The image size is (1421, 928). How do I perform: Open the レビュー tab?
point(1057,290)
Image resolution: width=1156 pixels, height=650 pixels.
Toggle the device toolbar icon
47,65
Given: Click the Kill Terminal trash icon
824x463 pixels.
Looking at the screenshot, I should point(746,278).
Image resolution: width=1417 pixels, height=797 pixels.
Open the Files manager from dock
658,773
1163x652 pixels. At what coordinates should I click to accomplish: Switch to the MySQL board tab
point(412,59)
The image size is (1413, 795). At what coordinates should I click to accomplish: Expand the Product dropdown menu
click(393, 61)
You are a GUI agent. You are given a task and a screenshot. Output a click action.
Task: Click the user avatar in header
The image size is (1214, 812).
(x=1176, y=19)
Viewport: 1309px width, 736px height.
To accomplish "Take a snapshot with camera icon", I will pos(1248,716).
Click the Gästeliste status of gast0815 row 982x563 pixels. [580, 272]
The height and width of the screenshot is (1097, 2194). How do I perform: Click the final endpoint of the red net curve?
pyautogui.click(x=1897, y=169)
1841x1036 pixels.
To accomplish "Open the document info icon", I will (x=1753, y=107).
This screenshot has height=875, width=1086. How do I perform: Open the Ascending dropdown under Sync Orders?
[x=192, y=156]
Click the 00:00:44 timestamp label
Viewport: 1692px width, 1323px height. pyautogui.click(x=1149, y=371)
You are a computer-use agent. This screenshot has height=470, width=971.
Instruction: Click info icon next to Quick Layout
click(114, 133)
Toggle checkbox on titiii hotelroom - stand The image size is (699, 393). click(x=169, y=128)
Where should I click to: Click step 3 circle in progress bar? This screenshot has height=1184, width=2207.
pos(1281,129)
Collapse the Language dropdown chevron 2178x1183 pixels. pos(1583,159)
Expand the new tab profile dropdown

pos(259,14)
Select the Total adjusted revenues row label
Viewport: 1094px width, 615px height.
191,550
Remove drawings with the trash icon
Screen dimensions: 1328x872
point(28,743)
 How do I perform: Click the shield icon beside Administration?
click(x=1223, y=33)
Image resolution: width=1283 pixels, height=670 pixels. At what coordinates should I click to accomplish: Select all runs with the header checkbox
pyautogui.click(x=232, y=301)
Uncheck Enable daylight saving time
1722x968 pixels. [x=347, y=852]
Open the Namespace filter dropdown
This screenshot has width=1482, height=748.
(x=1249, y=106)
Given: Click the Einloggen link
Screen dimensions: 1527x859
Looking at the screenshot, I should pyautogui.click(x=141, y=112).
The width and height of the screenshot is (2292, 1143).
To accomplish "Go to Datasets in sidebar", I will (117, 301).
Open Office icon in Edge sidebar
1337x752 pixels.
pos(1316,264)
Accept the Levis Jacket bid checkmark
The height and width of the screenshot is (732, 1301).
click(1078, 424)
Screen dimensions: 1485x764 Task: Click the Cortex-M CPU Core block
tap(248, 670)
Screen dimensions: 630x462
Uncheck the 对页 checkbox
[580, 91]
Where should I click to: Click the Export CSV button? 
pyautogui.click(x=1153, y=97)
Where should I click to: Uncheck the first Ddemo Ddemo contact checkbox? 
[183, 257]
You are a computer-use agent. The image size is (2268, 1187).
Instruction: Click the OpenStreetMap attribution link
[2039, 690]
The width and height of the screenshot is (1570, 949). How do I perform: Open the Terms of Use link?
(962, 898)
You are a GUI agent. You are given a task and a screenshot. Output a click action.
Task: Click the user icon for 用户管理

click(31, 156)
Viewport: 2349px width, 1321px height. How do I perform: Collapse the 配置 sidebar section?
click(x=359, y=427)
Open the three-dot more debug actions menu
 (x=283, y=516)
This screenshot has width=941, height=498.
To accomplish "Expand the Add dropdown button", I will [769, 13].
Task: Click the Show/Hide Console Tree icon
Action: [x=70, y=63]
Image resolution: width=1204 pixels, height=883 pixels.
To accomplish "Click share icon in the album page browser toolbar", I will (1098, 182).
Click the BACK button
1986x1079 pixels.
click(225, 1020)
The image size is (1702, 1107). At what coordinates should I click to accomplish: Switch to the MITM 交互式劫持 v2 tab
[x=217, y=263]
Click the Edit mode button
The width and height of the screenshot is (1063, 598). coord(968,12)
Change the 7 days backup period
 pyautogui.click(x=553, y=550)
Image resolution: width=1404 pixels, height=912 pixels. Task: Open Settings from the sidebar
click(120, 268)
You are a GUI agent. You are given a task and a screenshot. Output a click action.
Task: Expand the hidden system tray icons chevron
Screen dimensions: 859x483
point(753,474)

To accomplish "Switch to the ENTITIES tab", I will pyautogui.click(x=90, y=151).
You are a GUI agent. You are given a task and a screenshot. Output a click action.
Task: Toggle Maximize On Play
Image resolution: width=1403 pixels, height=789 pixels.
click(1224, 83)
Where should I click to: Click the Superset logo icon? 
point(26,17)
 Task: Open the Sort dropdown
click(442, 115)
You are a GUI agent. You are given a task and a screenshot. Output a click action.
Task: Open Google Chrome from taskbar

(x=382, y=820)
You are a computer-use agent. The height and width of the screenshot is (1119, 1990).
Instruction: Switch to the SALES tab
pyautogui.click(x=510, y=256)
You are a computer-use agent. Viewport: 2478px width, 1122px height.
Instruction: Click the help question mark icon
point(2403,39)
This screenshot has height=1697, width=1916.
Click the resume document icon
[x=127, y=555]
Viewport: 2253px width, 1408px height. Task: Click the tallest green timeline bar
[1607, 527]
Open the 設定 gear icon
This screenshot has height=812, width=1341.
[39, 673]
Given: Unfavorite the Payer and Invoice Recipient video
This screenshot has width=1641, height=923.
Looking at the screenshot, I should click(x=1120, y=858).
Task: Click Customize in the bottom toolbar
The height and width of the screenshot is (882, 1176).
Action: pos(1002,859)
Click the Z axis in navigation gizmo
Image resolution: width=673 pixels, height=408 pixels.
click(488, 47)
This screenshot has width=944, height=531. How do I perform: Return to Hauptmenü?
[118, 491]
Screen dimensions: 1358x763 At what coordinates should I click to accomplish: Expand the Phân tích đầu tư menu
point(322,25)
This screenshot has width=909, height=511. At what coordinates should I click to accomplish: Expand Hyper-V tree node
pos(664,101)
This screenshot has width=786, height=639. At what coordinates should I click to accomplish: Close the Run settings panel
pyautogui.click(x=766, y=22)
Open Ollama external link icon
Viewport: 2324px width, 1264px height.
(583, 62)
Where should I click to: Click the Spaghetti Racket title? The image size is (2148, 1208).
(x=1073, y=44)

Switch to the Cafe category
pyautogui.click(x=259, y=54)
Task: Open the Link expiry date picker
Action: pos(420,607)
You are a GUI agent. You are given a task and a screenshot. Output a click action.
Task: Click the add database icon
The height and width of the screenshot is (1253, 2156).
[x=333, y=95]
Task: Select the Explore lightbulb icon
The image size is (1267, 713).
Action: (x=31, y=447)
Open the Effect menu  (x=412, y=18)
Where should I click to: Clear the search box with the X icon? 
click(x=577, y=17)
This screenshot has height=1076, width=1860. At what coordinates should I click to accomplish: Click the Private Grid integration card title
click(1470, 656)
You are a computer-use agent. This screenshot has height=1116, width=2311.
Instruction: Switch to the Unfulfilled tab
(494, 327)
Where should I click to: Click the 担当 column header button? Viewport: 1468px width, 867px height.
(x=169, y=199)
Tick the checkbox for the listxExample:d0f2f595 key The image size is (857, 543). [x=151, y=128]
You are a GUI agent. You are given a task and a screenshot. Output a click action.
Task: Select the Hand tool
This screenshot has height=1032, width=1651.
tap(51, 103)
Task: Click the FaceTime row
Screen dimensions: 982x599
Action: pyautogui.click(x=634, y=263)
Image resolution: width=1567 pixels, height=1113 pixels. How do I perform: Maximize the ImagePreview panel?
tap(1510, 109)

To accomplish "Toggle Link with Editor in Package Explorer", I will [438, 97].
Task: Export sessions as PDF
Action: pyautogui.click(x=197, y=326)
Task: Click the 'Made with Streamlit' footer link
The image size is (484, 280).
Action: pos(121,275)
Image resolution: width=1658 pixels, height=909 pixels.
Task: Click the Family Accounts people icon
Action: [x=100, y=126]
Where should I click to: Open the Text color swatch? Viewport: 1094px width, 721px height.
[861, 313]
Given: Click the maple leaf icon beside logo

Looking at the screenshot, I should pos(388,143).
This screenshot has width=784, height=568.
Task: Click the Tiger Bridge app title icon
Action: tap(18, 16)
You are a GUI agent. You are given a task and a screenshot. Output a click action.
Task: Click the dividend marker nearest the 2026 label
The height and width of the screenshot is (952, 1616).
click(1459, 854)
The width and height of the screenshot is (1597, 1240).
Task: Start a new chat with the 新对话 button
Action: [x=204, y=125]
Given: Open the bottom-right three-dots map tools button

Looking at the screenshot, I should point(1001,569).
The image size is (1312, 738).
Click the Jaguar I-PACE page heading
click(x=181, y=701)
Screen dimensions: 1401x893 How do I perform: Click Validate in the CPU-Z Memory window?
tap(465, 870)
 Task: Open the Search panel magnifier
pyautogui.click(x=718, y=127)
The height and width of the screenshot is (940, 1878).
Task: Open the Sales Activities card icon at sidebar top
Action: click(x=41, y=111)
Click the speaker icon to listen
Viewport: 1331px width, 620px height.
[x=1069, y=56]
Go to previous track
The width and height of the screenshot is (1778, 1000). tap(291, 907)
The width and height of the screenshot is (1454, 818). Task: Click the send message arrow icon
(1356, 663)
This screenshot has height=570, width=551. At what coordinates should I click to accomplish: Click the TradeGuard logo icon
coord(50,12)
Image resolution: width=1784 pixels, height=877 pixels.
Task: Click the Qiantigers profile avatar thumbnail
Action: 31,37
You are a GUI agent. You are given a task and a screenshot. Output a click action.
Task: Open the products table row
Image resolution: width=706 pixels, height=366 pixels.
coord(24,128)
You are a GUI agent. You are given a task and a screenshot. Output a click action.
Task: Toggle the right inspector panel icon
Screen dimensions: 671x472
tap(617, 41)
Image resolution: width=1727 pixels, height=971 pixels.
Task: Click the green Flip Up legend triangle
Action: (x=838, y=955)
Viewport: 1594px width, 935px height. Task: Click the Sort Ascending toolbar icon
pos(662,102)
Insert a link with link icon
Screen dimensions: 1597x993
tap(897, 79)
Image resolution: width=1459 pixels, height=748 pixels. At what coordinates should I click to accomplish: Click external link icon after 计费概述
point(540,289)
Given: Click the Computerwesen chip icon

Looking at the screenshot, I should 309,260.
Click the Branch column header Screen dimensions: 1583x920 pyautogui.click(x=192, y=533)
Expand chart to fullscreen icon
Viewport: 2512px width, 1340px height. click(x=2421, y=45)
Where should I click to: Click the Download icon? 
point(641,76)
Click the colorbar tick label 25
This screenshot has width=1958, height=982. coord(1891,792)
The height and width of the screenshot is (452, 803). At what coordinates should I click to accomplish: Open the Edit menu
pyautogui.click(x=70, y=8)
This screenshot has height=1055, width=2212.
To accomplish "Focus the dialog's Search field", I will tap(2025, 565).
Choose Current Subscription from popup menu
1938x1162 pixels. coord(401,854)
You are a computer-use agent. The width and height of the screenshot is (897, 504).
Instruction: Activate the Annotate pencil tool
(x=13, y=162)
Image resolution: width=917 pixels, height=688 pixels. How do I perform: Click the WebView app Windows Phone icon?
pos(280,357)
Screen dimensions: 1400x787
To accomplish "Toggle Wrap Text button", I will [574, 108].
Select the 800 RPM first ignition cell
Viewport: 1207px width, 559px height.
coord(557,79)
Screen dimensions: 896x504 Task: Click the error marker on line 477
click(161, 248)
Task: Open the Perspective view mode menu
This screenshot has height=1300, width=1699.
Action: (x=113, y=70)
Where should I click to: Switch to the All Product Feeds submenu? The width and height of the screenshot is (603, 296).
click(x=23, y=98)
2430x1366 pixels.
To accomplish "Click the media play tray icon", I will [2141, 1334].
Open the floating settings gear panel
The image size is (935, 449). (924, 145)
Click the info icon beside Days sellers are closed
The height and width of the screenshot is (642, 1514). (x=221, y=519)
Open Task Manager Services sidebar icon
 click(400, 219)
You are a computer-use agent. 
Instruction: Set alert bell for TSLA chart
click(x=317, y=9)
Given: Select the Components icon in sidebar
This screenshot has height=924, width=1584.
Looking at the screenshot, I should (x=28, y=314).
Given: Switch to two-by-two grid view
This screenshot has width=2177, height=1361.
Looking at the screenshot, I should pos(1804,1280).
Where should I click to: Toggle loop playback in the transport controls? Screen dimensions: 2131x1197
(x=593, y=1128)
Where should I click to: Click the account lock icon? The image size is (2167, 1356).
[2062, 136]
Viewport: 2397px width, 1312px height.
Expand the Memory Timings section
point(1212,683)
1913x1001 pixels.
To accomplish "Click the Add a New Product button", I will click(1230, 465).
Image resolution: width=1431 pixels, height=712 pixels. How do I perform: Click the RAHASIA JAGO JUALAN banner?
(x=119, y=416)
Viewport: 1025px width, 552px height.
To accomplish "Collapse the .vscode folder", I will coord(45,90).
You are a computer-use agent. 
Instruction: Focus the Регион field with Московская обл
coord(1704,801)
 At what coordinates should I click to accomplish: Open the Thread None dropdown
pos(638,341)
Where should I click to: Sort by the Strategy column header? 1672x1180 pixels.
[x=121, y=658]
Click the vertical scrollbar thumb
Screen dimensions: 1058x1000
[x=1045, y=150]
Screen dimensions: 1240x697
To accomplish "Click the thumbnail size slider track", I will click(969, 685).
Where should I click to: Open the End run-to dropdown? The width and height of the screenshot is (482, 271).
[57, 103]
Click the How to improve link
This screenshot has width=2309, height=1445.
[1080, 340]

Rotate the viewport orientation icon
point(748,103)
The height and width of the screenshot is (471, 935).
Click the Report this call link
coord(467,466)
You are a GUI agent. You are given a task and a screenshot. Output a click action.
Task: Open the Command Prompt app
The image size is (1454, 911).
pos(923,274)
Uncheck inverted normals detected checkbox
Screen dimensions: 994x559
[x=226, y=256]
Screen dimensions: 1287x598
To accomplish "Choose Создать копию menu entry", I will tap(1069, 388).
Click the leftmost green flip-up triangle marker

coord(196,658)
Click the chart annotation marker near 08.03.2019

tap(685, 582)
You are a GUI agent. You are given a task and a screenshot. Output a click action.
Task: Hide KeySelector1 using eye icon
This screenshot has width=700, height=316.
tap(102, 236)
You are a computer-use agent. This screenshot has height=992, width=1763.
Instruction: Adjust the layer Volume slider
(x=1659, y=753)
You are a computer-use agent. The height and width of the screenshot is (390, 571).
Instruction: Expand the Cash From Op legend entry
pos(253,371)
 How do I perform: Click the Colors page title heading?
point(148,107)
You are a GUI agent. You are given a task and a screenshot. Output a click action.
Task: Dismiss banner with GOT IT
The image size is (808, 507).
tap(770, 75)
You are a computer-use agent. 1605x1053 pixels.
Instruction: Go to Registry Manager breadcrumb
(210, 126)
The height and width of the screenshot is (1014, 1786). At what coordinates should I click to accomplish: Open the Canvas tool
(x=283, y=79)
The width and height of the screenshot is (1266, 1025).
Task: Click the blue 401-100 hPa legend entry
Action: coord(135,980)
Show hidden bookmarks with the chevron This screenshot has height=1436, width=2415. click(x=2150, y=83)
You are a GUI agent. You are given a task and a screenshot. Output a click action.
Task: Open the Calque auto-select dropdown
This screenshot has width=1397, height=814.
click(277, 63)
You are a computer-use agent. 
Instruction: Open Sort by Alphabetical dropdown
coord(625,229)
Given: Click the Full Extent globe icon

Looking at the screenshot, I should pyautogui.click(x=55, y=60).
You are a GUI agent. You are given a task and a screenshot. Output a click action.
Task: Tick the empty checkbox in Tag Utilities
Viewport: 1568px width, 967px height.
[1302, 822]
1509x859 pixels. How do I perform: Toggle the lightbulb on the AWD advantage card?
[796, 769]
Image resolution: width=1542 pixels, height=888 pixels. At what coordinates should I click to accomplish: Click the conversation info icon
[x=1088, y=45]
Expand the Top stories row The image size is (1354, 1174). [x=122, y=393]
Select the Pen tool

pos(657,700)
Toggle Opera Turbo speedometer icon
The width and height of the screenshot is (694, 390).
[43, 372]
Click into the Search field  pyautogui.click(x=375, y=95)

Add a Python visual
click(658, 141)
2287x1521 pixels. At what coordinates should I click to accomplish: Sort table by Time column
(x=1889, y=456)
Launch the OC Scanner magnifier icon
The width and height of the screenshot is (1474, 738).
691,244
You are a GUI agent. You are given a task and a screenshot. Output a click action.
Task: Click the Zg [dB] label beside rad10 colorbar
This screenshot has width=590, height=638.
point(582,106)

What is needed: Find each line in the material above that carries the string "tray", and copy it.

Task result:
Task: Expand the hidden system tray icons chevron
To accomplish "Click the media play tray icon", I will [2141, 1334].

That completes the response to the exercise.